START Extracted information

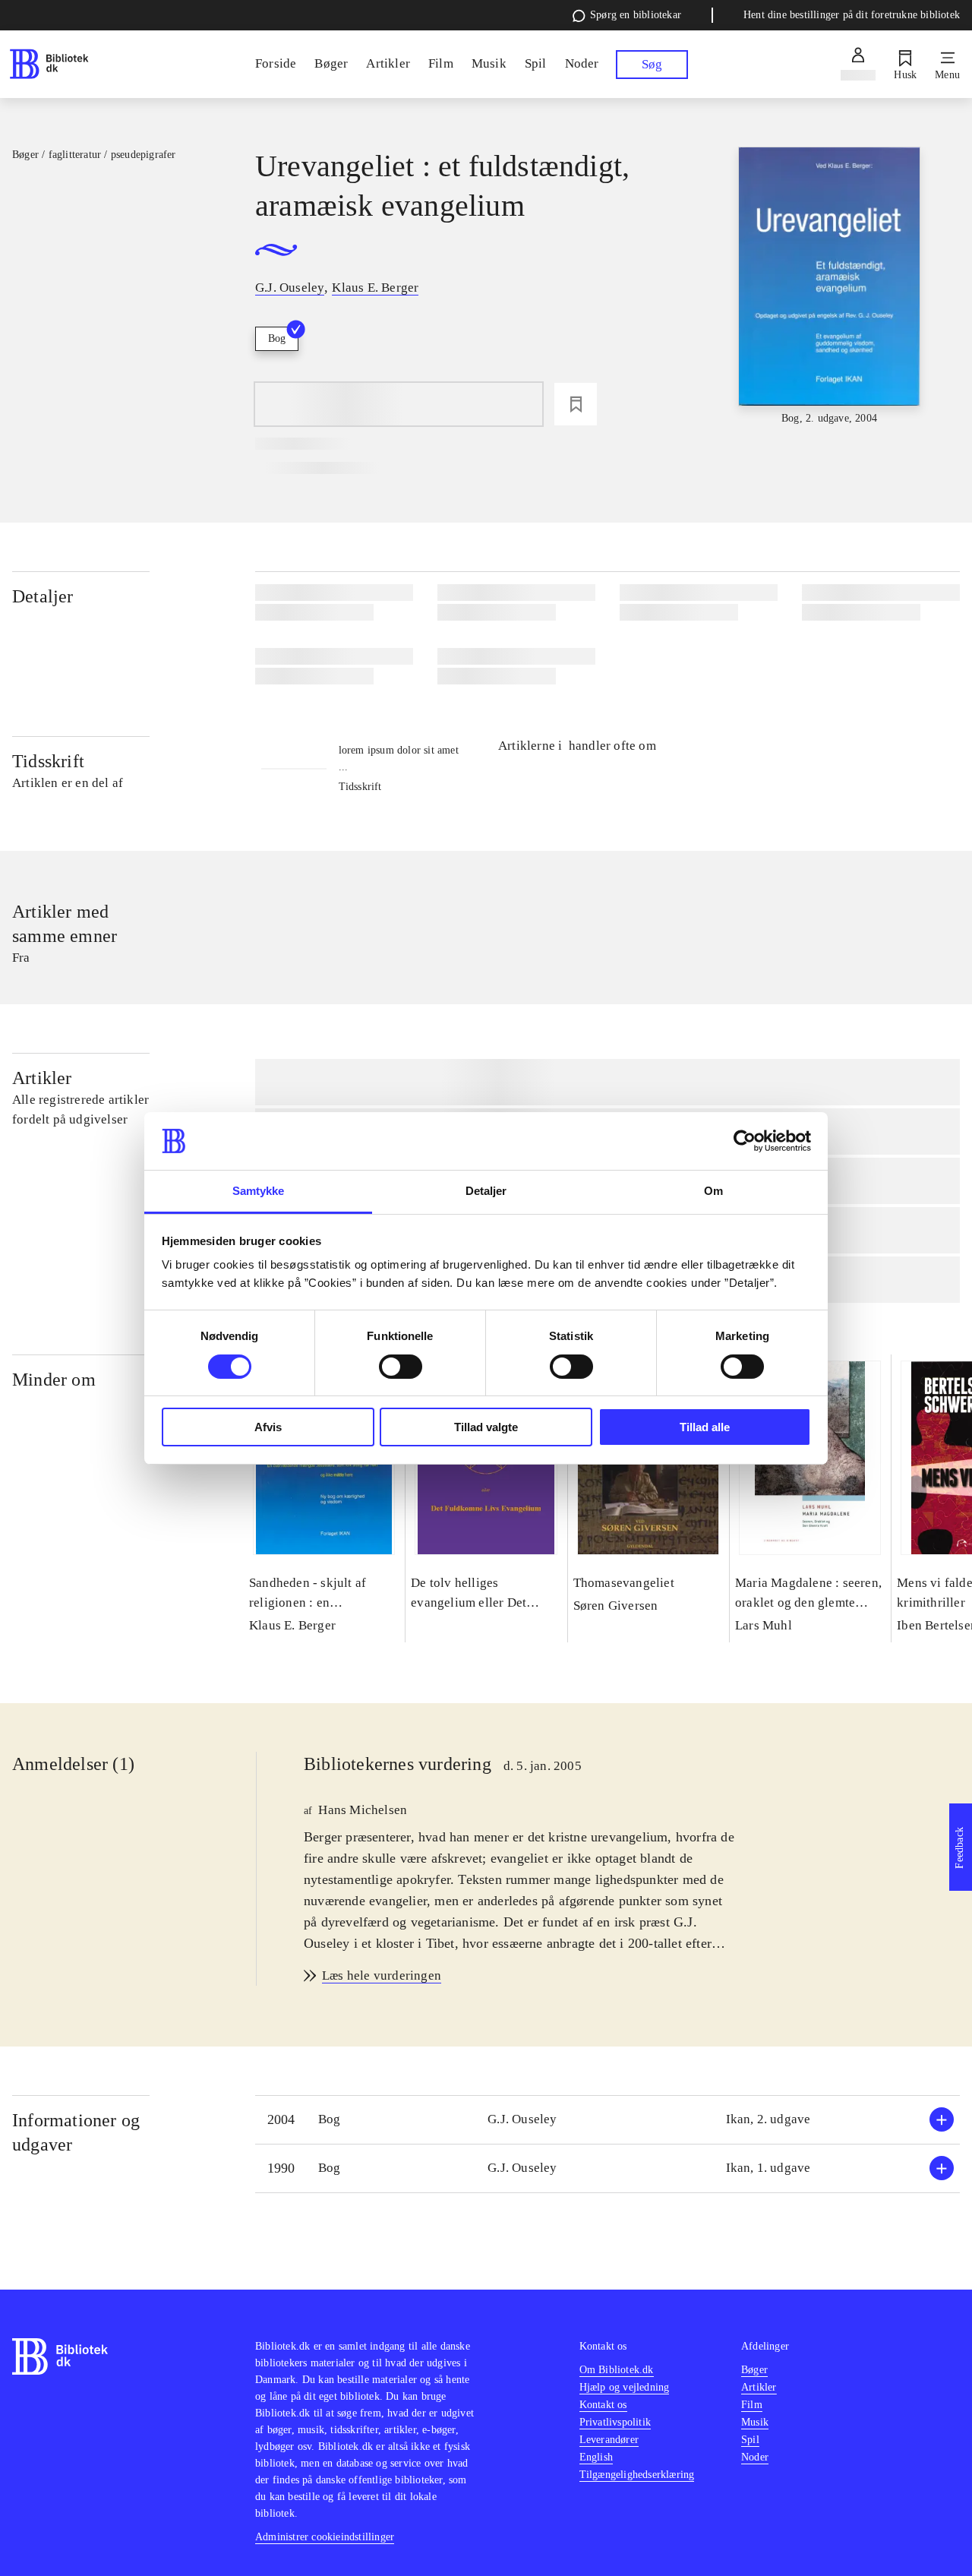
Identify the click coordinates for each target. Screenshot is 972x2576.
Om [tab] (713, 1190)
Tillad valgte (486, 1427)
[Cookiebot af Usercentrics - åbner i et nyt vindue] (744, 1141)
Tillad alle (705, 1427)
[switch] (400, 1366)
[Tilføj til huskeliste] (575, 404)
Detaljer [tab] (486, 1190)
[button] (607, 2120)
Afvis (268, 1427)
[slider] (829, 287)
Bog (277, 338)
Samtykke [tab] (258, 1190)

END Extracted information

What you output must match the data exactly, apart from the pictures, which are left out.

Answer to this problem:
Identify the click coordinates for each target. Screenshot is 972x2576.
Om [tab] (713, 1190)
Tillad valgte (486, 1427)
[Cookiebot af Usercentrics - åbner i et nyt vindue] (744, 1141)
Tillad alle (705, 1427)
[switch] (400, 1366)
[Tilføj til huskeliste] (575, 404)
Detaljer [tab] (486, 1190)
[button] (607, 2120)
Afvis (268, 1427)
[slider] (829, 287)
Bog (277, 338)
Samtykke [tab] (258, 1190)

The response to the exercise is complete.